Saved data entries:
========================================

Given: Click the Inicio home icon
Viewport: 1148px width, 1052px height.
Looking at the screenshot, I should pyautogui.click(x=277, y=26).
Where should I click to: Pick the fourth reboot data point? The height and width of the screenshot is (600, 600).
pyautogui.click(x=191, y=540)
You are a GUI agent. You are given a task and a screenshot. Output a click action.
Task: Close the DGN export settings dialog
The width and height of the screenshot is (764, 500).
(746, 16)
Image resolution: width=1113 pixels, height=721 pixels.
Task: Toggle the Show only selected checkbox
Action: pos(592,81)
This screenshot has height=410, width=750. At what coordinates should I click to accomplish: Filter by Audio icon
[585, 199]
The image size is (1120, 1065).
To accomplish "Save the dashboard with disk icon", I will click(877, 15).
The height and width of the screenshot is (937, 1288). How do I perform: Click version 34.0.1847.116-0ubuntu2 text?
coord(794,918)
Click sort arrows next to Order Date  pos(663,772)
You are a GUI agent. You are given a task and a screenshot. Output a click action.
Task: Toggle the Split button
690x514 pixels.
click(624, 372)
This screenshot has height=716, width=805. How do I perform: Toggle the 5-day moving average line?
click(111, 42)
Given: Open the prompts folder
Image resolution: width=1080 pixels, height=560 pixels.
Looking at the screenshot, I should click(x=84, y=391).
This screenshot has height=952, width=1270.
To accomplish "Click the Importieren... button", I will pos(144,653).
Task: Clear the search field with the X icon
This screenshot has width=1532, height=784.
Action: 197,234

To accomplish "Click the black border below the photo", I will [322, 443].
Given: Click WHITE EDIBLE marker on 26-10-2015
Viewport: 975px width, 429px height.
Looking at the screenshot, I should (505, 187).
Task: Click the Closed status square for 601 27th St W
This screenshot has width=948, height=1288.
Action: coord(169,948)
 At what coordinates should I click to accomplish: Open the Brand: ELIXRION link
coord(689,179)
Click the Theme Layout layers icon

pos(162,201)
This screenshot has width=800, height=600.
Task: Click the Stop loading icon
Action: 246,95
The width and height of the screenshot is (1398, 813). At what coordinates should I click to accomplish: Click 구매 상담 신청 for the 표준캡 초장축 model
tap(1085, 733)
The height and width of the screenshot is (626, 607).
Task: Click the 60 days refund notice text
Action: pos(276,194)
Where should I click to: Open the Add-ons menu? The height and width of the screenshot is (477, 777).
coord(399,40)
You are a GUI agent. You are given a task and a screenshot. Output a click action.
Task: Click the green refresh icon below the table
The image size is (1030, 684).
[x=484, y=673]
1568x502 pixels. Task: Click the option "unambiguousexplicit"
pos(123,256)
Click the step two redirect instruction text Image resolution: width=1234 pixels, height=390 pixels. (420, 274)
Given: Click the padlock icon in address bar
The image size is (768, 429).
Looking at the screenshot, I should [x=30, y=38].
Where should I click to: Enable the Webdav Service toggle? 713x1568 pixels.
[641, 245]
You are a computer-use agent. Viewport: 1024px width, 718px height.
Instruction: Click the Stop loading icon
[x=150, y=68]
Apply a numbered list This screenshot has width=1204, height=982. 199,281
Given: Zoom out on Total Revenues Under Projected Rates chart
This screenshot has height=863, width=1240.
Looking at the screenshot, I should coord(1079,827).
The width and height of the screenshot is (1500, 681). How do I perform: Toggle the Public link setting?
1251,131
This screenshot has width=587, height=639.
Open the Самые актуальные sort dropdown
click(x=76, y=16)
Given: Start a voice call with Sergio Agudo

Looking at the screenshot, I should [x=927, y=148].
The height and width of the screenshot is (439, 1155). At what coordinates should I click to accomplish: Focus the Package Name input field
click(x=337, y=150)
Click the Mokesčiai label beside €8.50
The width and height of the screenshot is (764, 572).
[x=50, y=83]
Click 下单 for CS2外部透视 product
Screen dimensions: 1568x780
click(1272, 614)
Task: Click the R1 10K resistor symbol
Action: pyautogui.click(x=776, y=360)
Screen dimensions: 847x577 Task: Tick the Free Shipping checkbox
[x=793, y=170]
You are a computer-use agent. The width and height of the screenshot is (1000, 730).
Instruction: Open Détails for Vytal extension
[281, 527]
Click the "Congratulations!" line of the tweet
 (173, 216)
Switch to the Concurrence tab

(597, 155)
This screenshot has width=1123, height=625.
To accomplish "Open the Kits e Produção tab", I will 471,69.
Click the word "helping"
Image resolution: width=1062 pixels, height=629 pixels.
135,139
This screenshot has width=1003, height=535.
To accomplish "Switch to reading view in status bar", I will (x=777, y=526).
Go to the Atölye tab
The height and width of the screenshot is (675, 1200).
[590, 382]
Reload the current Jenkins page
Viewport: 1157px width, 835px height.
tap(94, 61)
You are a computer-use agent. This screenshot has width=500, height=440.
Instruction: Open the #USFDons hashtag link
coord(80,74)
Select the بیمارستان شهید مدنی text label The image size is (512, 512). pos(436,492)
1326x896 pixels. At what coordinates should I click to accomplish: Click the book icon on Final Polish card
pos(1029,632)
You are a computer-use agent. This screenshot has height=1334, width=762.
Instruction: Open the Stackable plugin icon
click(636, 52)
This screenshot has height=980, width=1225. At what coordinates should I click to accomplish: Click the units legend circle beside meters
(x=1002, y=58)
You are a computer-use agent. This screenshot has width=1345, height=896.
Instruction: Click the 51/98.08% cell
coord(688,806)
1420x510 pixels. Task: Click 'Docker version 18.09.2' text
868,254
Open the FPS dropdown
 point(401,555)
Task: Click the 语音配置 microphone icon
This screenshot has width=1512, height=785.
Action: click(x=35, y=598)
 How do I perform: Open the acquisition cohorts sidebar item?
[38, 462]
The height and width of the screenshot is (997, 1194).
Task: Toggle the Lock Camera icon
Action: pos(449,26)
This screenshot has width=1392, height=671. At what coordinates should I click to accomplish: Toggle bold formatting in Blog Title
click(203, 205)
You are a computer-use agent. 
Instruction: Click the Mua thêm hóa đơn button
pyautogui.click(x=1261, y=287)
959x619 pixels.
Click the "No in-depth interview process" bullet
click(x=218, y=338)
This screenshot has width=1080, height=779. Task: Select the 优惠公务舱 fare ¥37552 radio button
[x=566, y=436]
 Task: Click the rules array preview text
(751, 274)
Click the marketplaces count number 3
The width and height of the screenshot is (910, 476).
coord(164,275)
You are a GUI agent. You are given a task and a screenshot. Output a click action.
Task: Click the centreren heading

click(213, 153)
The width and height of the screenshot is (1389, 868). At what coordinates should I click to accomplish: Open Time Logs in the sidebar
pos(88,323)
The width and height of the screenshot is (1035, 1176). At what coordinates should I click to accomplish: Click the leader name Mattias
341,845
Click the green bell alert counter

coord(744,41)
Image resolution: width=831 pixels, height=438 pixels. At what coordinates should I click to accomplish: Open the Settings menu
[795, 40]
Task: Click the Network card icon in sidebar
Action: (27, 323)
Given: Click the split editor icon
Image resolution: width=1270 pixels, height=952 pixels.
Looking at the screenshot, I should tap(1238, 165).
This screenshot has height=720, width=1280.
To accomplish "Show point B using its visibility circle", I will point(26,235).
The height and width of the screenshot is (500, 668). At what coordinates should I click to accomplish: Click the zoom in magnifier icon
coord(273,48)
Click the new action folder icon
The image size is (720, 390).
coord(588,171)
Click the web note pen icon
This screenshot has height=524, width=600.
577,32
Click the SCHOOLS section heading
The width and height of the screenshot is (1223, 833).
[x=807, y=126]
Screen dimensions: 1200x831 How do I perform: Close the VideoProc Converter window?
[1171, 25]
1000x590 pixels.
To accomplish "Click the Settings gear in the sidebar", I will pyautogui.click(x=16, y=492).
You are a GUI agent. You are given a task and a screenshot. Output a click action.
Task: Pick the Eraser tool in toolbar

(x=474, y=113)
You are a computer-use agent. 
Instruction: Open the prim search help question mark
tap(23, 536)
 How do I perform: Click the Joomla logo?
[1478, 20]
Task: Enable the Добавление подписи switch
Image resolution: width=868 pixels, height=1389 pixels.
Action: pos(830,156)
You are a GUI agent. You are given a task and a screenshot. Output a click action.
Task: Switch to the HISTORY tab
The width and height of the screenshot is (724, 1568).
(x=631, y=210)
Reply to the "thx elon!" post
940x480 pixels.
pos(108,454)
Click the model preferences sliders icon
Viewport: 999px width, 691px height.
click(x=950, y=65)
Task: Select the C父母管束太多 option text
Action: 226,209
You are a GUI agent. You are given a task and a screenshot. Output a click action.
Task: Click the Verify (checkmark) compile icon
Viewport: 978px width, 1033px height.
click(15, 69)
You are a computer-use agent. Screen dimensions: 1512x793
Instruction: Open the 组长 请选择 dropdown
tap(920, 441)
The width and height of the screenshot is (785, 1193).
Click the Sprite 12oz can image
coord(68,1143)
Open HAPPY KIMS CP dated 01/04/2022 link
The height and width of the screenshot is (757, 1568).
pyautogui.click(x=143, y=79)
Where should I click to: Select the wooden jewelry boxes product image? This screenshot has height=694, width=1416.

========================================

Work instruction: Take every line above that includes the string "below" and return it.

Written answer:
To accomplish "Click the black border below the photo", I will [322, 443].
Task: Click the green refresh icon below the table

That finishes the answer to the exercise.